Driven by the revolutions of 1848 in the German states, the 19th century saw an immigration of German freethinkers and anti-clericalists to the United States. In the U.S., they hoped to be able to live by their principles, without interference from government and church authorities. Many Freethinkers settled in German immigrant strongholds, including St. Louis, Indianapolis, Wisconsin, and Texas (where they founded the town of Comfort, Texas) as well as others. These groups of German Freethinkers referred to their organizations as ‘Freie Gemeinden,’ or ‘free congregations.’ The first such organization was established in St. Louis in 1850. Others followed in other states including Pennsylvania, California, and New York. Freethinkers tended to be liberal, espousing ideals such as racial, social, and sexual equality, and the abolition of slavery. Freethought in the United States began to decline in the late nineteenth century. Its anti-religious views alienated would-be sympathizers. The movement also lacked cohesive goals or beliefs. By the early twentieth century, most Freethought congregations had disbanded or joined other mainstream churches. The longest continuously operating Freethought congregation in America is the ‘Free Congregation of Sauk County, Wisconsin,’ which was founded in 1852 and is still active today.

Freethought has influenced the anarchist movement. In the United States, ‘freethought was a basically anti-christian, anti-clerical movement, whose purpose was to make the individual politically and spiritually free to decide for himself on religious matters. A number of contributors to Liberty were prominent figures in both freethought and anarchism. The individualist anarchist George MacDonald was a co-editor of ‘Freethought’ and, for a time, ‘The Truth Seeker.’ E.C. Walker was co-editor of the freethought/free love journal ‘Lucifer, the Light-Bearer.’ Many of the anarchists were ardent freethinkers who viewed the Church as a common ally of the state and as a repressive force in and of itself.

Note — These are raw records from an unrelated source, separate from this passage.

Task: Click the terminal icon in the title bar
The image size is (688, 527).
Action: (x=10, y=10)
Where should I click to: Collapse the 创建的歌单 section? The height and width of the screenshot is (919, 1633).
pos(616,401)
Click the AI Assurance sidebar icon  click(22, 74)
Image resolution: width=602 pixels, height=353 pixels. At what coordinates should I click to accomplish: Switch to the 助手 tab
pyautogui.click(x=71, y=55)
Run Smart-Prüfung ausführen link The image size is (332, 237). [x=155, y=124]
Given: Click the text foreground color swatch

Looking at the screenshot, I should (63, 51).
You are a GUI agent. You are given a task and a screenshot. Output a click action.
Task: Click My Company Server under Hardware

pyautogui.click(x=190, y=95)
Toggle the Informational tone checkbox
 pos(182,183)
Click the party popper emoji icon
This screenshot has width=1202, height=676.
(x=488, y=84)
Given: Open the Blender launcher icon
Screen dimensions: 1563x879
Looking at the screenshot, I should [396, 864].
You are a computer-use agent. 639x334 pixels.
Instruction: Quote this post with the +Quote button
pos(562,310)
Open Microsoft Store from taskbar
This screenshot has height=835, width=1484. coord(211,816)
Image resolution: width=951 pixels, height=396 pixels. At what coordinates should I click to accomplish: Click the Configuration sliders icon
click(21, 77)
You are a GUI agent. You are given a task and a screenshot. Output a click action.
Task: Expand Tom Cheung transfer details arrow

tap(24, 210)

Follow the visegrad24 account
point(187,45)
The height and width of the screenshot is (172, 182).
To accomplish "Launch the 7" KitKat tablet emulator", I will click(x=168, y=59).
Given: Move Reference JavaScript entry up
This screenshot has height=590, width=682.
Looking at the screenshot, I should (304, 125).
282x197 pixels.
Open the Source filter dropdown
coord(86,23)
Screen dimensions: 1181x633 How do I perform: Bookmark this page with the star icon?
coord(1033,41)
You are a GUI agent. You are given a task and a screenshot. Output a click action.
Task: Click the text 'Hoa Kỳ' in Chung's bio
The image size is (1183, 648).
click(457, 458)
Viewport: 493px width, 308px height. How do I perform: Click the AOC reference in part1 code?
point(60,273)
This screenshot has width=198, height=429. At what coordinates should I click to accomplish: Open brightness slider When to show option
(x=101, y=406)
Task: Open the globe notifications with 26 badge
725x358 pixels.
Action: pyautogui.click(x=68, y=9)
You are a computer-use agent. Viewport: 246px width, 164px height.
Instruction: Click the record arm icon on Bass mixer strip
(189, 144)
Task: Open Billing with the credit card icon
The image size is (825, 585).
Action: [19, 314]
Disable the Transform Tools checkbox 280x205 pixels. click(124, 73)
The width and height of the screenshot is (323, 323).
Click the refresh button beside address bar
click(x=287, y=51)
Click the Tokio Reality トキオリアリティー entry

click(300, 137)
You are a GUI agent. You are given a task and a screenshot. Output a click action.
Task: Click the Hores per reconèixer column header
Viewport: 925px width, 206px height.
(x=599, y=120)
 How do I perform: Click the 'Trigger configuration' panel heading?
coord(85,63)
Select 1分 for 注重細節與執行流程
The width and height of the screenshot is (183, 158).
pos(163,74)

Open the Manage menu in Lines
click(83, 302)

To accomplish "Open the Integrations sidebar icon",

In Europe, a similar development occurred in French and Spanish individualist anarchist circles. ‘Anticlericalism, just as in the rest of the libertarian movement, in another of the frequent elements which will gain relevance related to the measure in which the (French) Republic begins to have conflicts with the church…Anti-clerical discourse, frequently called for by the French individualist André Lorulot, will have its impacts in Estudios (a Spanish individualist anarchist publication). There will be an attack on institutionalized religion for the responsibility that it had in the past on negative developments, for its irrationality which makes it a counterpoint of philosophical and scientific progress. There will be a criticism of proselitism and ideological manipulation which happens on both believers and agnostics.’ These tendencies will continue in French individualist anarchism in the work and activism of Charles-Auguste Bontemps and others. In the Spanish individualist anarchist magazines ‘Ética’ and ‘Iniciales’ ‘there is a strong interest in publishing scientific news, usually linked to a certain atheist and anti-theist obsession, philosophy which will also work for pointing out the incompatibility between science and religion, faith and reason. In this way there will be a lot of talk on Darwin’s theories or on the negation of the existence of the soul.’

In 1901, Catalan anarchist and freethinker Francesc Ferrer i Guàrdia established ‘modern’ or progressive schools in Barcelona in defiance of an educational system controlled by the Catholic Church. The schools’ stated goal was to ‘educate the working class in a rational, secular, and non-coercive setting.’ Fiercely anti-clerical, Ferrer believed in ‘freedom in education,’ education free from the authority of church and state. Ferrer’s ideas generally, formed the inspiration for a series of Modern Schools in the United States, Cuba, South America, and London. The first of these was started in New York City in 1911. It also inspired the Italian newspaper ‘Università popolare,’ founded in 1901.